Passage given:
┏━━

Marg,
Responding to your comments to Mikwut on ad hoc fallacy:
There are two reasons I called your apologetic of Spalding witnesses connecting Book of Mormon with ten tribes an ad hoc rationalization:
1. You insisted that Book of Mormon was about the ten tribes despite its explicit denial with the following irrational arguments:
a. Passages in Book of Mormon stating ten tribes in a northern region were added by Smith or Rigdon.
b. Lehi’s belonging to the tribe of Joseph is good enough to identify the American Indian with the ten tribes.
c. Witnesses who said Spalding’s MS linked the American Indians with the “lost tribes” were using that term in a different way than commonly understood.
2. You speculated that Spalding had some of the dispersed tribes from 720 B.C. move to Jerusalem, and then eighty years later had two families from the tribe of Joseph leave to America.

┗━━

Entries supplied:
┏━━

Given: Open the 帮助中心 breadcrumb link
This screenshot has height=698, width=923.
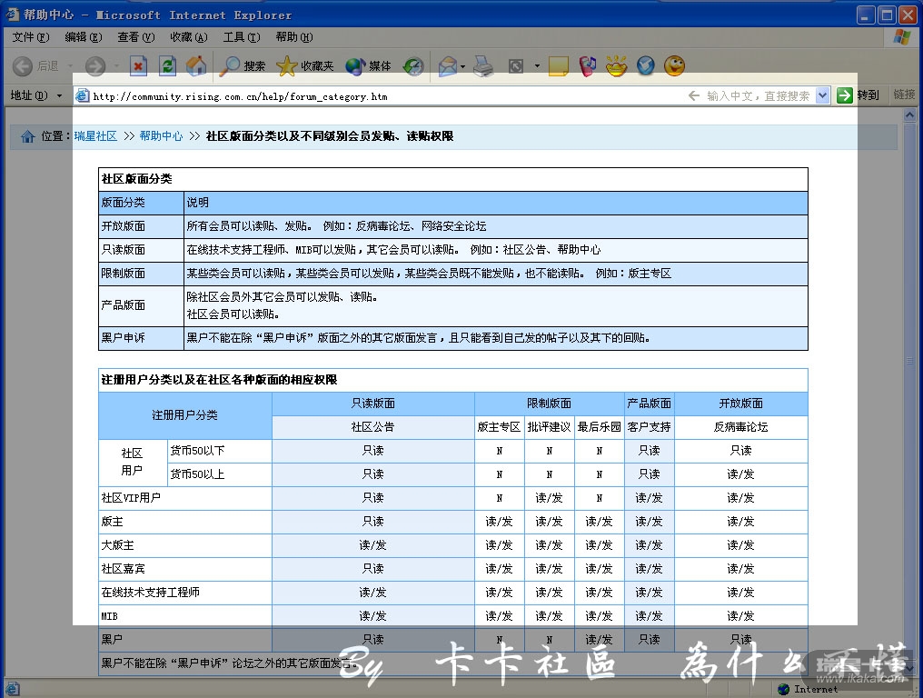Looking at the screenshot, I should (161, 136).
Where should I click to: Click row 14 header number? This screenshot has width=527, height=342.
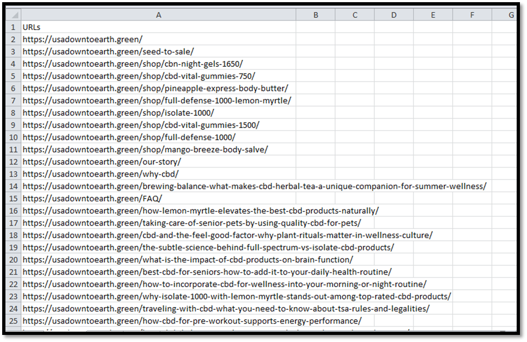pyautogui.click(x=13, y=186)
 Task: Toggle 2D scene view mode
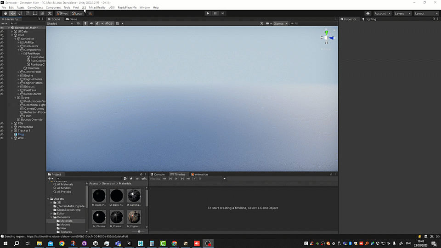(x=78, y=23)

┗━━

Given problem 1:
Reproduce the reply to Marg on the ad hoc fallacy from "2. You speculated" to "leave to America.".
Given problem 2:
Decide whether each statement agrees with the reply to Marg on the ad hoc fallacy. Answer yes or no, and quote the words of the reply that decide it.
(a) Marg is said to have argued that the passages placing the ten tribes in a northern region were added by Smith or Rigdon.
(b) Marg is said to have dated the dispersal of the tribes to 620 B.C.
(c) Marg is said to have had three families from the tribe of Joseph leave for America.
Given problem 3:
Resume the reply to Marg on the ad hoc fallacy after its final sentence.

Reply 1:
2. You speculated that Spalding had some of the dispersed tribes from 720 B.C. move to Jerusalem, and then eighty years later had two families from the tribe of Joseph leave to America.

Reply 2:
(a) Yes: "Passages in Book of Mormon stating ten tribes in a northern region were added by Smith or Rigdon."
(b) No: "some of the dispersed tribes from 720 B.C."
(c) No: "had two families from the tribe of Joseph leave to America."

Reply 3:
These arguments were unfounded speculations designed to save your cherished Spalding theory from adverse evidence. You eventually admitted they were ad hoc, but not ad hoc fallacy. This was evidence that you didn’t know what you were talking about. It’s a fallacy if you are using ad hocs to counter negative evidence in a debate. I have several times told you that ad hoc are more tolerable in interpretation, but can’t be used as evidence in a debate. Intellectual honesty demands that distinction. Once you stop giving yourself permission to use such arguments, the evidence will begin to fall into line and the strongest reconstruction will emerge.
The explanation Ben, Glenn, and I offered was that the Book of Mormon was prompting the Spalding witnesses’ memories, and since the popular misconception of the Book of Mormon was that it was about the ten lost tribes, the witnesses’ memories of Spalding’s MS conformed to that belief. As I said, either the witnesses’ memories about Spalding’s MS were accurate and therefore it wasn’t like the Book of Mormon, or their memories were mistaken and their testimonies are unreliable. Note we are dealing with firsthand statements of twenty-year-old memories. Standard historical methodology recommends skepticism in such situations.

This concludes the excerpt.